ABSTRACTION

The pattern recognition system of the human mind basically operates by the process of abstraction. In deep learning, we would call this feature extraction or generalization.

Abstraction is of two types basically, I do not speak exhaustively because this is what simply comes to mind. The two types of abstraction are: 1. lossy abstraction 2. lossless abstraction. This is similar to the process of compression as we can have lossy and lossless compression.

Deep learning is actually a kind of lossy compression system. When we say we are training a neural network to do a simple task like recognizing digit characters, we are taking the raw representation of images as a list of numbers (vectors) and we are abstracting away at the unnecessary details using feature extraction to obtain the most relevant pieces of information that best describes images of a particular class.

So we throw away some of the information that the system deemed as unnecessary to get at that which is relevant to our task of image identification. In essence, we have compressed the original data in a lossy fashion in order to represent it in a form that best generalizes it.

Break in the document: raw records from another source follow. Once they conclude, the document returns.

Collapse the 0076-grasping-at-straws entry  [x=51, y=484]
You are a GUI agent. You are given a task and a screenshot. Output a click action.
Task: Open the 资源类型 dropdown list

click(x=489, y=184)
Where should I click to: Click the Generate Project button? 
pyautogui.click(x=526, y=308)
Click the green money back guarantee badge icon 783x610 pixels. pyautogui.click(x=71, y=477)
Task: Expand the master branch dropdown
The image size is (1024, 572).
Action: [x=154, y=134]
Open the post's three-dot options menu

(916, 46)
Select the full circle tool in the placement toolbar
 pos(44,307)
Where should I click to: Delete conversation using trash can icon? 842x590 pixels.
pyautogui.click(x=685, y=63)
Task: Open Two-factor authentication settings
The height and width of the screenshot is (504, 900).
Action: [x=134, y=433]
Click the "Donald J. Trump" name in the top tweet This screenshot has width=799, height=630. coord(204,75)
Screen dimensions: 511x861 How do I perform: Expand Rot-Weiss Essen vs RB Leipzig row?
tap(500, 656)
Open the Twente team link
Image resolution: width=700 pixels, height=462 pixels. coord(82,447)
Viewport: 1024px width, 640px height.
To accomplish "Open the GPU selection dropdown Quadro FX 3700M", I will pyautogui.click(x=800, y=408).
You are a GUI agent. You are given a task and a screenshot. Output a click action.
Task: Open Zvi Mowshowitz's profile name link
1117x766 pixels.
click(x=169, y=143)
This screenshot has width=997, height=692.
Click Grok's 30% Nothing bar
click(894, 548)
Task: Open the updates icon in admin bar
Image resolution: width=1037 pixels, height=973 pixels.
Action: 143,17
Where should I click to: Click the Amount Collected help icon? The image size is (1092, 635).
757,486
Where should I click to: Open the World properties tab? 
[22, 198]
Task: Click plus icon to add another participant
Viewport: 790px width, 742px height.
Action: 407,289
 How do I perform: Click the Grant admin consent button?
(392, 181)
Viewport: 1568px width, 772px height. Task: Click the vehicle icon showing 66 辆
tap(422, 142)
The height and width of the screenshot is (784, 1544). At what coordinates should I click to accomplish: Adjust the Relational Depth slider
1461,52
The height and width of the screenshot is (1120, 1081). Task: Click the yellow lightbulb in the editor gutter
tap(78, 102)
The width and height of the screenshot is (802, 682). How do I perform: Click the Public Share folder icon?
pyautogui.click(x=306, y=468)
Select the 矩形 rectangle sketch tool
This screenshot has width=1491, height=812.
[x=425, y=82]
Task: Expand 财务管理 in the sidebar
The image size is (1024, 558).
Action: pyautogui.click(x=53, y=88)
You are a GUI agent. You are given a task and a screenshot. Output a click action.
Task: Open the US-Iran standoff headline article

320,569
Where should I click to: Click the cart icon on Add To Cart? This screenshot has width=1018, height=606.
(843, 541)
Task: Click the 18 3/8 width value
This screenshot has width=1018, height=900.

Even in the scenario where are dealing with full colour images of cats, dogs or whatever, and we have input that comes in 3 channels (RGB) as a tensor, after passing the images through layers of convolution and subsampling we actually abstract away most of the details of the image to get at the best set of information that describes the class. This information usually gets packaged in a vector of lesser dimensionality than we started with.

There are a group of networks called autoencoders whose goal is to reduce the dimensionality of an input vector. This is like taking input data like the linearized vector of an MNIST digit and passing it through several layers of the network to obtain some low dimensional compressed representation of the original input as a code. There could be some decoder phase that tries to expand the code to an output stage with the hope that the output should resemble the input. The most important thing for us to take from this is that the code is an abstract representation of the raw concrete input data.

By Chervinskii - Own work, CC BY-SA 4.0, https://commons.wikimedia.org/w/index.php?curid=45555552

This code that is generated from the input data is usually called a low dimensional embedding of the input data. For example, using the Tensorflow embedding projector we can visualize each of the 784 dimensional vectored input data of MNIST digits in 3-dimensional space after the original data has had its dimensionality reduced using something like PCA (Principal Component Analysis).

Source: projector.tensorflow.org

From a very high perspective, this is what we are doing in our deep learning systems, even when we try to recognize real-world images which are in the order of millions of dimensions, we usually pass this large vector into a network and eventually at the output end we are dealing with a vector of 1000 probabilities.

In an actual example, we spoke of MNIST digit recognition task which is the hello world program of deep learning. The process involves designing a neural network with several layers. What these layers do is not really important for this discussion, because there are a lot of complicated activities going on in every neural network, but what we need to know is that the layers squish information! Squishing information can be seen as compressing information. The image is usually input as a list of 784-pixel elements, each image contains 28 x 28 pixels so that if it brought down from two dimensions that are having 28 pixels per row and 28 pixels per column, to having 784 pixels in a single row through linearization. This length 784 list will now be fed into the network and at the other side of the network. At the output side, we get another list of 10 items where the position of the item with the highest probability values indicates the digit that the input is most likely to be.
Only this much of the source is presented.